DOCUMENT PASSAGE:
Re: [petsc-users] cuda gpu eager initialization error cudaErrorNotSupported

2023-01-05 Thread Mark Lohry
I'm seeing the same thing on latest main with a different machine and -sm52
card, cuda 11.8. make check fails with the below, where the indicated line
249 corresponds to PetscCallCUPM(cupmDeviceGetMemPool(,
static_cast(device->deviceId)));   in the initialize function.


Running check examples to verify correct installation
Using PETSC_DIR=/home/mlohry/dev/petsc and PETSC_ARCH=arch-linux-c-debug
C/C++ example src/snes/tutorials/ex19 run successfully with 1 MPI process
C/C++ example src/snes/tutorials/ex19 run successfully with 2 MPI processes
2,17c2,46
<   0 SNES Function norm 2.391552133017e-01
< 0 KSP Residual norm 2.928487269734e-01
< 1 KSP Residual norm 1.876489580142e-02
< 2 KSP Residual norm 3.291394847944e-03
< 3 KSP Residual norm 2.456493072124e-04
< 4 KSP Residual norm 1.161647147715e-05
< 5 KSP Residual norm 1.285648407621e-06
<   1 SNES Function norm 6.846805706142e-05
< 0 KSP Residual norm 2.292783790384e-05
< 1 KSP Residual norm 2.100673631699e-06
< 2 KSP Residual norm 2.121341386147e-07
< 3 KSP Residual norm 2.455932678957e-08
< 4 KSP Residual norm 1.753095730744e-09
< 5 KSP Residual norm 7.489214418904e-11
<   2 SNES Function norm 2.103908447865e-10
< Number of SNES iterations = 2
---
> [0]PETSC ERROR: - Error Message
--
> [0]PETSC ERROR: GPU error
> [0]PETSC ERROR: cuda error 801 (cudaErrorNotSupported) : operation not
supported
> [0]PETSC ERROR: WARNING! There are option(s) set that were not used!
Could be the program crashed before they were used or a spelling mistake,
etc!
> [0]PETSC ERROR: Option left: name:-mg_levels_ksp_max_it value: 3 source:
command line
> [0]PETSC ERROR: Option left: name:-nox (no value) source: environment
> [0]PETSC ERROR: Option left: name:-nox_warning (no value) source:
environment
> [0]PETSC ERROR: Option left: name:-pc_gamg_esteig_ksp_max_it value: 10
source: command line
> [0]PETSC ERROR: See https://petsc.org/release/faq/ for trouble shooting.

DATASET CONTENT:
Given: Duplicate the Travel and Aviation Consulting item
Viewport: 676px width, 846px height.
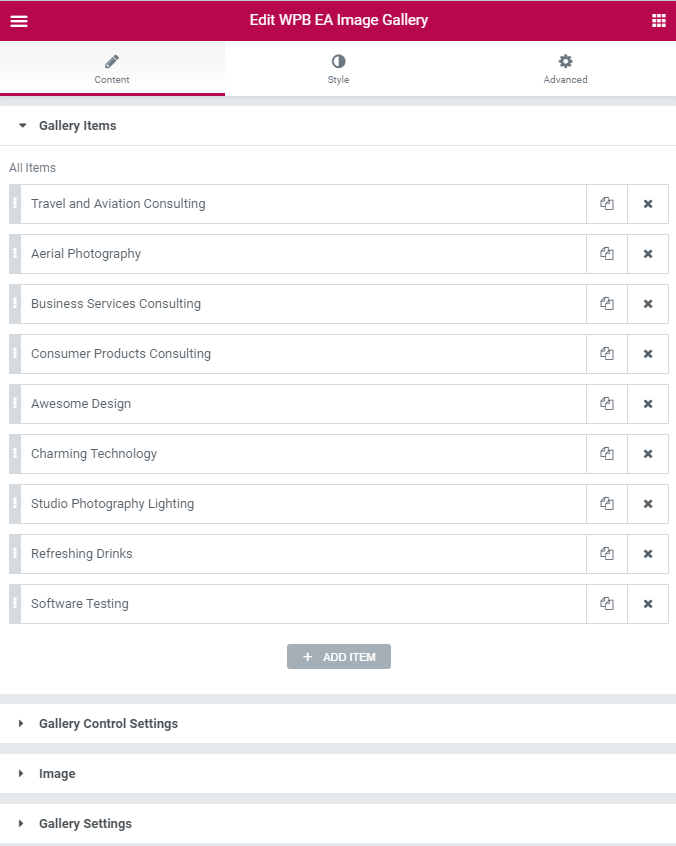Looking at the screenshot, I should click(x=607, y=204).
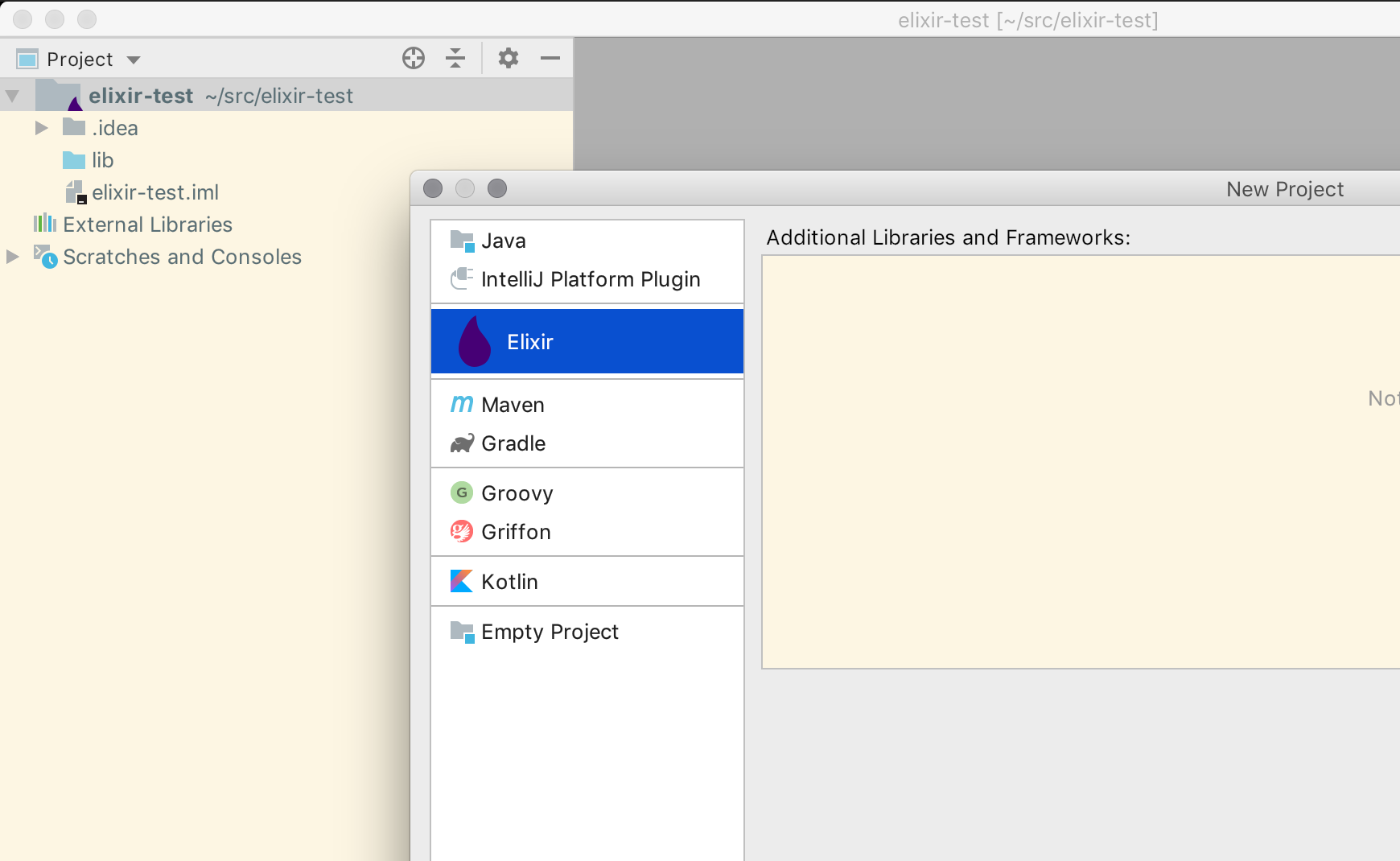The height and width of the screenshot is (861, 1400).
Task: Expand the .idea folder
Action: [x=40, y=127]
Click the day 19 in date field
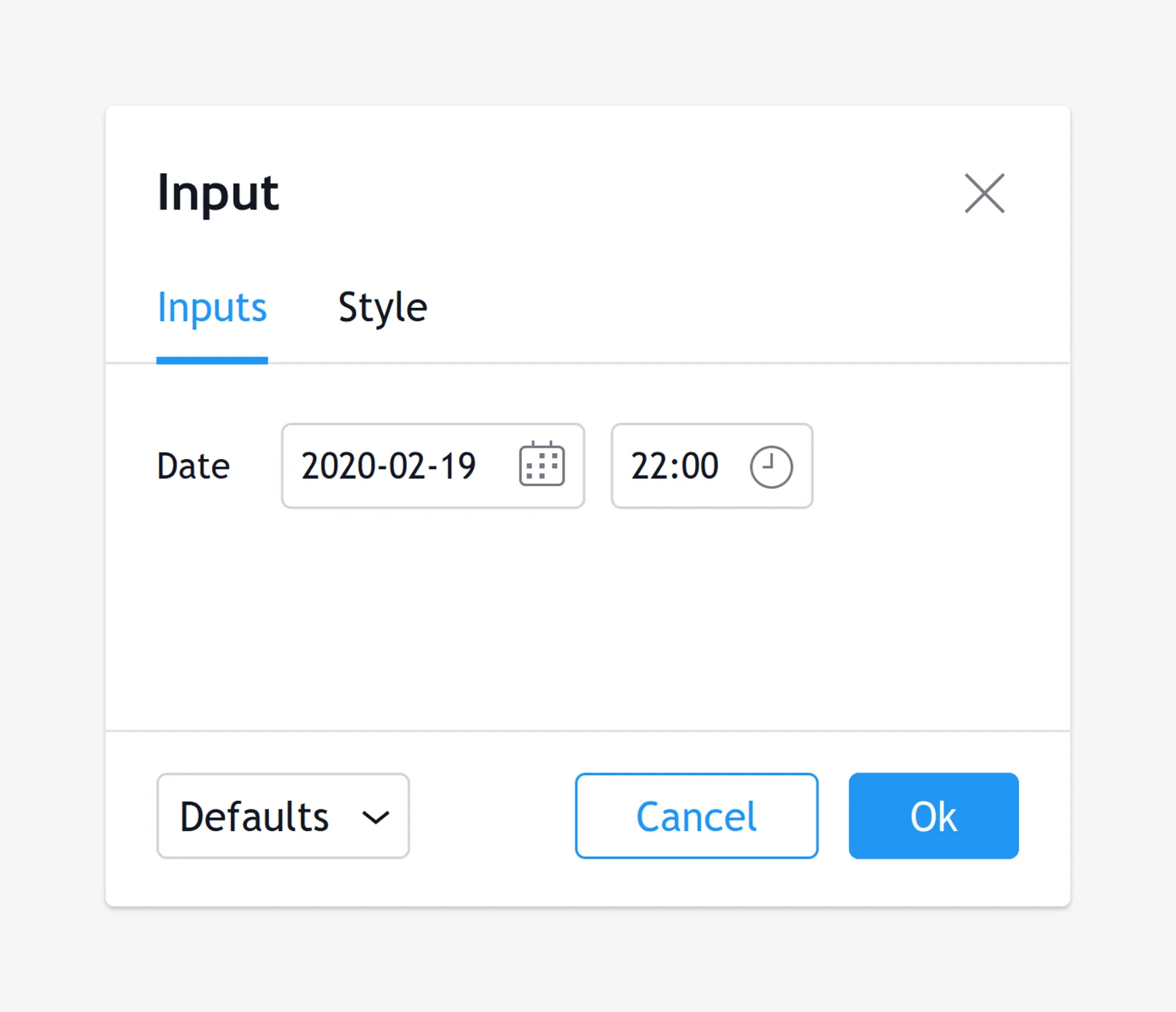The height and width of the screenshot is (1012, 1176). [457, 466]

* * *

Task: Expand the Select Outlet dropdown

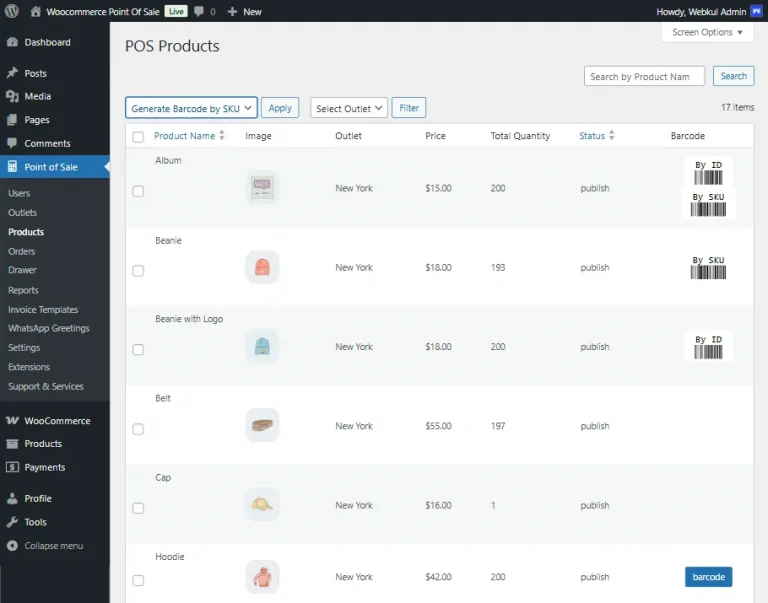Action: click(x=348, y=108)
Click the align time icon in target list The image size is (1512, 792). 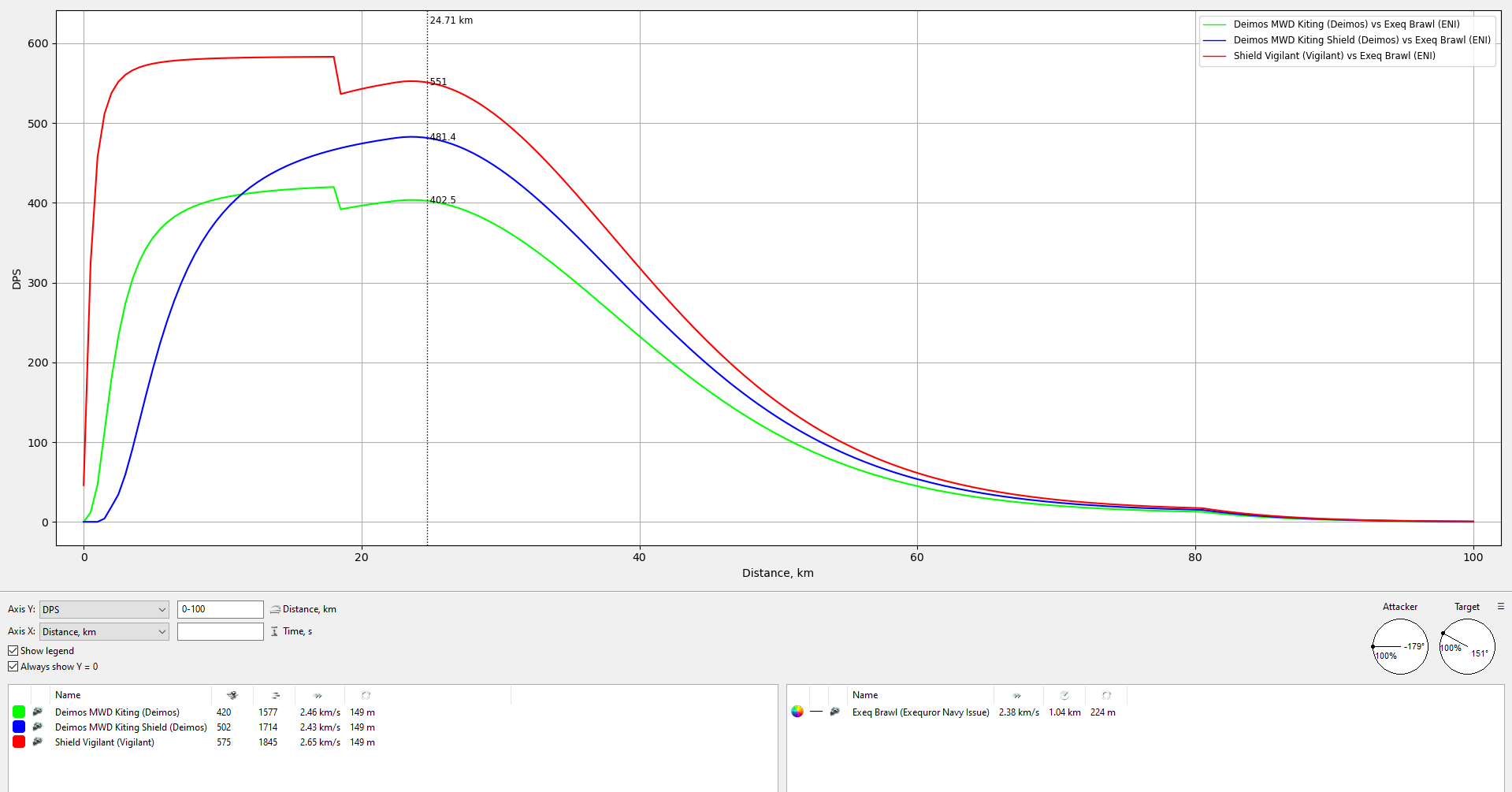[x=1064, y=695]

LIST OF TASKS:
• 1. Edit the forum post about the CUDA initialization error from "Re: [petsc-users] cuda" to "the initialize function.", replacing "make check" with "make test".
• 2. Copy the listing word for word from the line with "Given: Duplicate the" to the line with "The height and width of the screenshot is (1012, 1176).", including both of those lines. Leave out the pictures.

COMPLETED EXERCISE:
• 1.
Re: [petsc-users] cuda gpu eager initialization error cudaErrorNotSupported

2023-01-05 Thread Mark Lohry
I'm seeing the same thing on latest main with a different machine and -sm52
card, cuda 11.8. make test fails with the below, where the indicated line
249 corresponds to PetscCallCUPM(cupmDeviceGetMemPool(,
static_cast(device->deviceId)));   in the initialize function.

• 2.
Given: Duplicate the Travel and Aviation Consulting item
Viewport: 676px width, 846px height.
Looking at the screenshot, I should click(x=607, y=204).
The height and width of the screenshot is (861, 1400).
Task: Expand the .idea folder
Action: [x=40, y=127]
Click the day 19 in date field
The height and width of the screenshot is (1012, 1176). [457, 466]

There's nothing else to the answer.